David Nicholson and his colleagues called their new autonomous surface vehicle the ChemYak (Figure 2). The ChemYak is a modified JetYak, a small gas-powered kayak developed by the Woods Hole Oceanographic Institution. David and his fellow researchers attached an instrument to the JetYak that can measure carbon dioxide and methane in the water using infrared signals. This is the first autonomous surface vehicle capable of measuring methane dissolved in water. In addition, the ChemYak can also measure conductivity (salinity), temperature, water depth, dissolved oxygen, and nitrate (a type of nutrient). Above the water, the ChemYak has a weather station that measures GPS position, air temperature, wind velocity, and relative humidity. The ChemYak can run for 8-10 hours on one battery pack and has a max speed of 3.5 m/s (~11.5 ft/s).

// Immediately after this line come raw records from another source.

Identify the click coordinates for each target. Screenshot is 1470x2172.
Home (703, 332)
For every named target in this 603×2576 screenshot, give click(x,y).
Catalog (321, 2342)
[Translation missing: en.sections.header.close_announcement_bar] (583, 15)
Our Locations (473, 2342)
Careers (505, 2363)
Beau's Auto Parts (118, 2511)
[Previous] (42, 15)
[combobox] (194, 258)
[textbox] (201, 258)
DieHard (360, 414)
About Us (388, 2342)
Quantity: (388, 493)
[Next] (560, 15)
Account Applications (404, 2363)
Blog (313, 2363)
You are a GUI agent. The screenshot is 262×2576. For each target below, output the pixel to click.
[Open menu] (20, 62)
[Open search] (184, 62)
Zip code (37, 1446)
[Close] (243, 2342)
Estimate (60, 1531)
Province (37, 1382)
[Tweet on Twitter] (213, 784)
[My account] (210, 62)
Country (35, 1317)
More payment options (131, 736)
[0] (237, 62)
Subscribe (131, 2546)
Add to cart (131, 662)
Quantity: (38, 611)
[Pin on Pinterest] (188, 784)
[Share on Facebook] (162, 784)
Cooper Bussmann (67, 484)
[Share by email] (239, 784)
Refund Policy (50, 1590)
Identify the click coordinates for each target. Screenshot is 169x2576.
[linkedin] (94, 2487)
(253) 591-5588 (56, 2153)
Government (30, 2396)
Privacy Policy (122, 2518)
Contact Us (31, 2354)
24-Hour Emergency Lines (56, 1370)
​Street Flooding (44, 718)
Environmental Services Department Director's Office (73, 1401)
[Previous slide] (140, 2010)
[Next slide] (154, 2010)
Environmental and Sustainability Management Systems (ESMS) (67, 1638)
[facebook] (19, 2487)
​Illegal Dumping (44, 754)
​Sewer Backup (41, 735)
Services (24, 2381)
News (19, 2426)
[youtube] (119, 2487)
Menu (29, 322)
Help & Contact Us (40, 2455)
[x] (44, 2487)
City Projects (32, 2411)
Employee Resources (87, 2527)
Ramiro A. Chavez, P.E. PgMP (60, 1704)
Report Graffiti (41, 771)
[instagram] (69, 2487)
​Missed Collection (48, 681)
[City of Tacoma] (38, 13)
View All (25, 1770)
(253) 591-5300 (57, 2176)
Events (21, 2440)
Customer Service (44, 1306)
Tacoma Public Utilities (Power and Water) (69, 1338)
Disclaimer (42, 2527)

Autonomous vehicles have several advantages compared to manned vehicles. Autonomous vehicles are smaller and lighter making them easier to transport to field locations, and are capable of operating in small shallow channels. For example, the ChemYak lies 20 cm (~7.9 in.) in the water, allowing it to take measurements in shallow waters that are normally inaccessible with traditional boats. In addition, autonomous vehicles can follow preplanned missions, repeat previous missions, and work in environments that are hazardous to humans.
The researchers tested the ChemYak in the North River Estuary in Marshfield Massachusetts. On day one they deployed the ChemYak in the main estuary channel and a small tidal creek called Cove Brook. During the deployment the ChemYak successfully traveled about 12 km (~7.5 miles). With the data collected, the scientists determined there was a net release of carbon dioxide and methane from the river to the atmosphere. In addition, the amount of methane and carbon dioxide were greater in Cove Brook than in the main river channel.
PROS AND CONS
The field test allowed the scientists to identify several pros of the ChemYak. For starters, the chemical analysis of carbon dioxide and methane is done in the environment rather than at a laboratory. This expedites the generation of results. Also, the ChemYak can collect data at a much faster rate than humans collecting water samples during a given time period. Finally, the ChemYak can collect data on a larger spatial scale.
The researchers also identified some areas in need of improvement. Sometimes air bubbles got into the sensors causing a break in measurements. David and his colleagues also want to add additional sensors for pH and nitrous oxide (another greenhouse gas). However, the system can quickly become too heavy from battery packs and instrumentation. In addition, the researchers would like to run the system on an energy source other than gasoline.
In the end, the ChemYak offers the potential to enhance our knowledge of carbon cycling in coastal ecosystems. This will allow scientists to better predict how coastal ecosystems will impact carbon cycling in the future.